Step 4: In the same folder, right click prjbcr2000console.exe and choose 'Properties', go to the compatibility tab and check the top box to run in XP compatibility mode.

Step 5: Copy the file from Step 2 into Program Files\Reaper x64\Plugins

Step 6: Load the setupbcr2000.syx on to preset 1 of the BCR2000. This sets all the knobs and buttons so they work with the plugin:
a) Download and install the top version of sendsx from
b) File-Open then locate setupbcr2000.syx
c) Midi Out - BCR2000
d) Send
e) Alternatively do this in another program such as Sonar if you know how

Step 7: Turn on the BCR2000, hold the EDIT button and press STORE. Turn the 2nd encoder from the right (next to the one labelled 'mode') on the top row clockwise until the value is at 100. This sets MIDI deadtime to 100ms and stops feedback problems. Then turn the encoder labelled 'type' to select U-1. This puts it in the most compatible mode. Press 'EXIT'

Step 8: Load Reaper. Options - Preferences - Control Surfaces (on the left) - Add - Behringer BCR2000. Set Midi Input and Midi Output to BCR2000 - OK.
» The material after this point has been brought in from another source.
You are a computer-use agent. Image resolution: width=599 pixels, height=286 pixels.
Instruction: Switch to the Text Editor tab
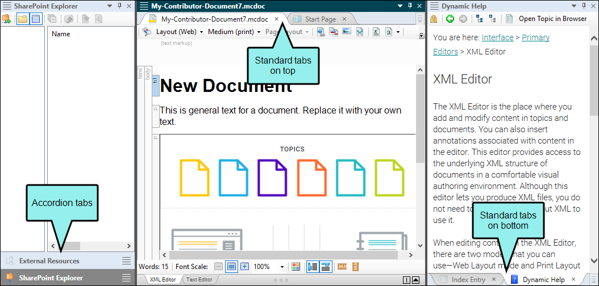click(x=199, y=280)
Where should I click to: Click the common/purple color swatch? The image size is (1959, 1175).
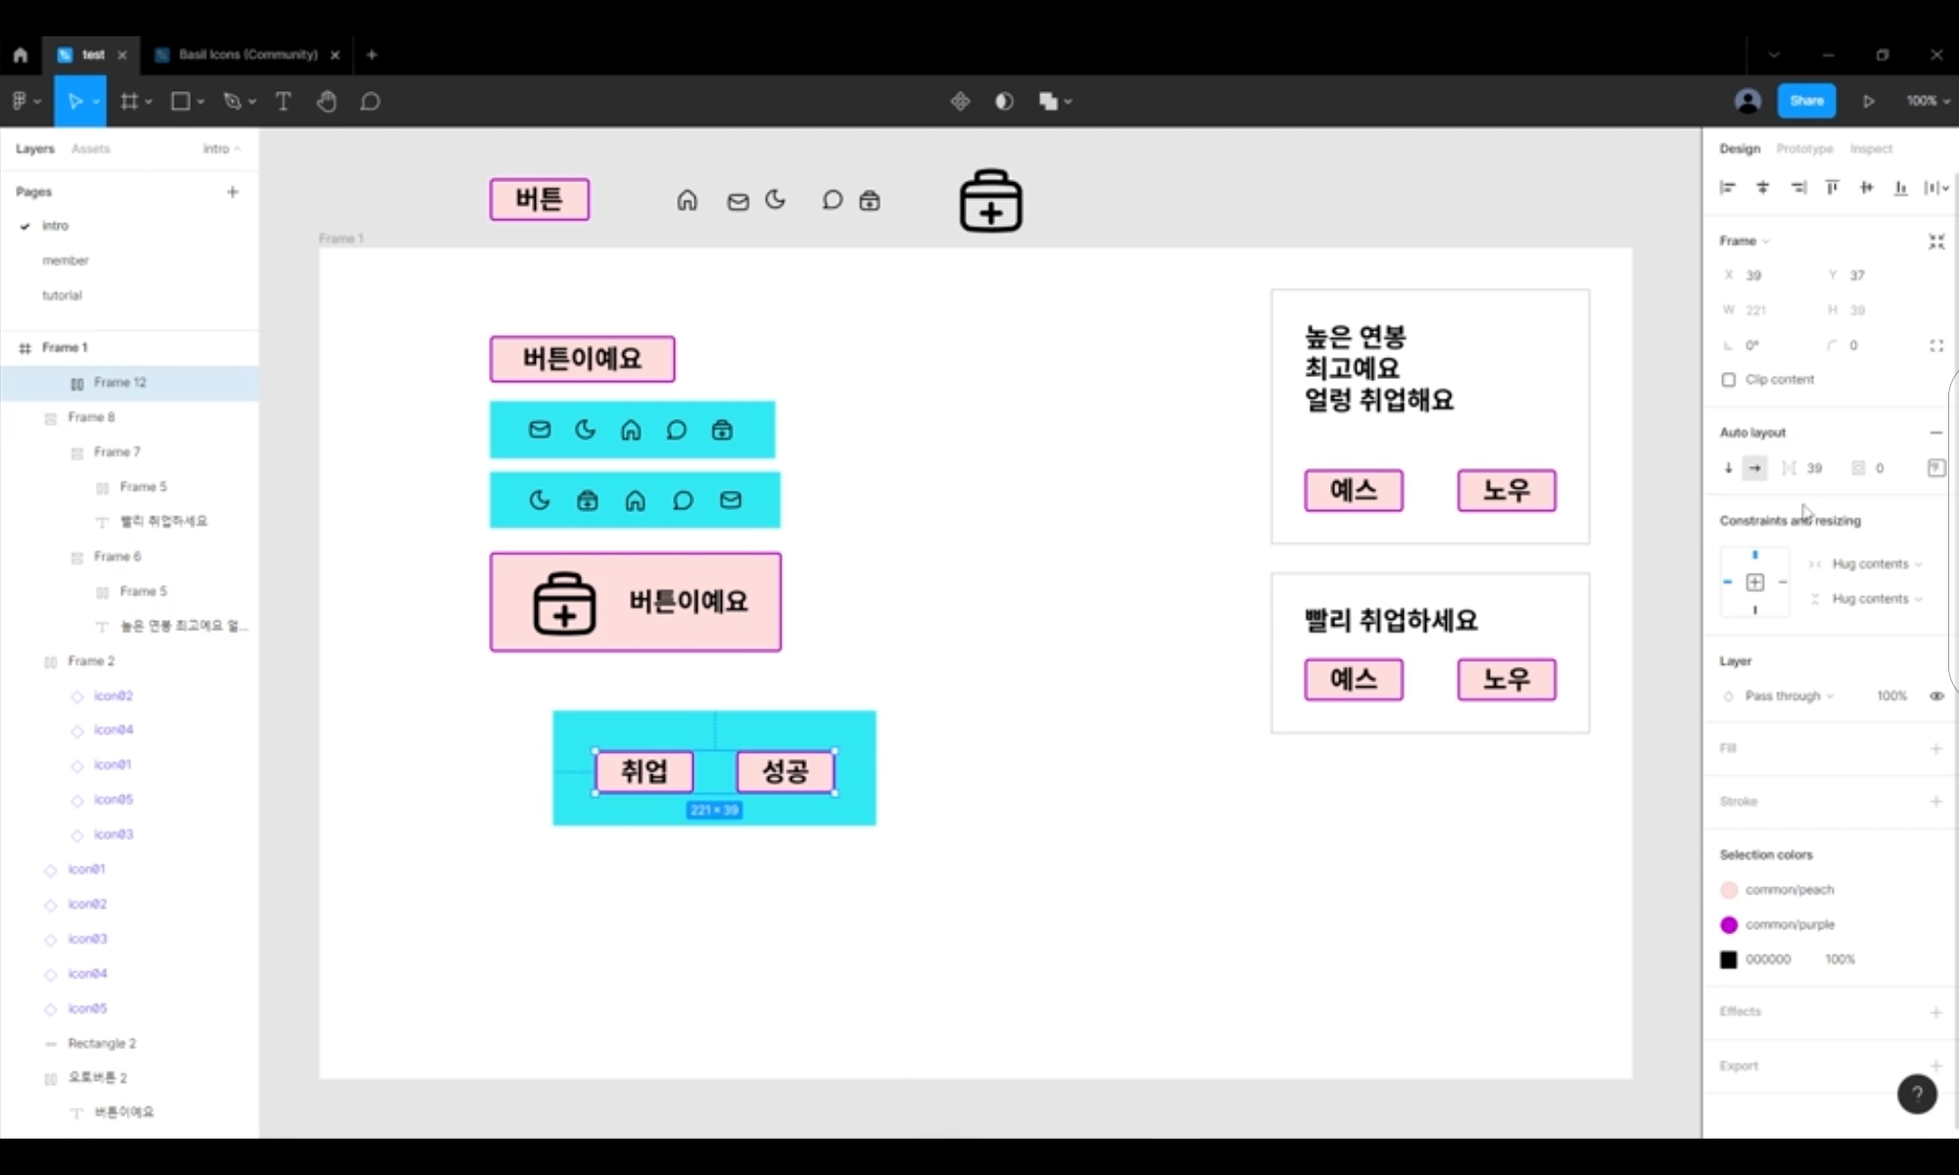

Step 9: Double-click the bottom-right 'Encoder Groups' button. If it has worked, a picture of the BCR2000 should appear with labels on to indicate what does what. For info on how to actually use the control surface now that it's set up, check the documentation in the folder you unzipped at the beginning.

Controlling 32-bit plugins in Reaper x64: The plugin parameter control only works for plugins that Reaper hasn't had to 'bridge'. So if you are running 64-bit Reaper with 32-bit plugins, the BCR will be unable to change those parameters. This is easily solved by using jBridge, which is £14.99 and works very well indeed. It still 'bridges' the plugins but in such a way that Reaper still thinks they are 64-bit.

If you decide to get jBridge, follow the instructions included and then in Reaper go to Options-Preferences-Plugins\Compatibility and choose 'Only Native' from the drop down menu. Then go to VST and choose 'Clear Cache/re-scan'.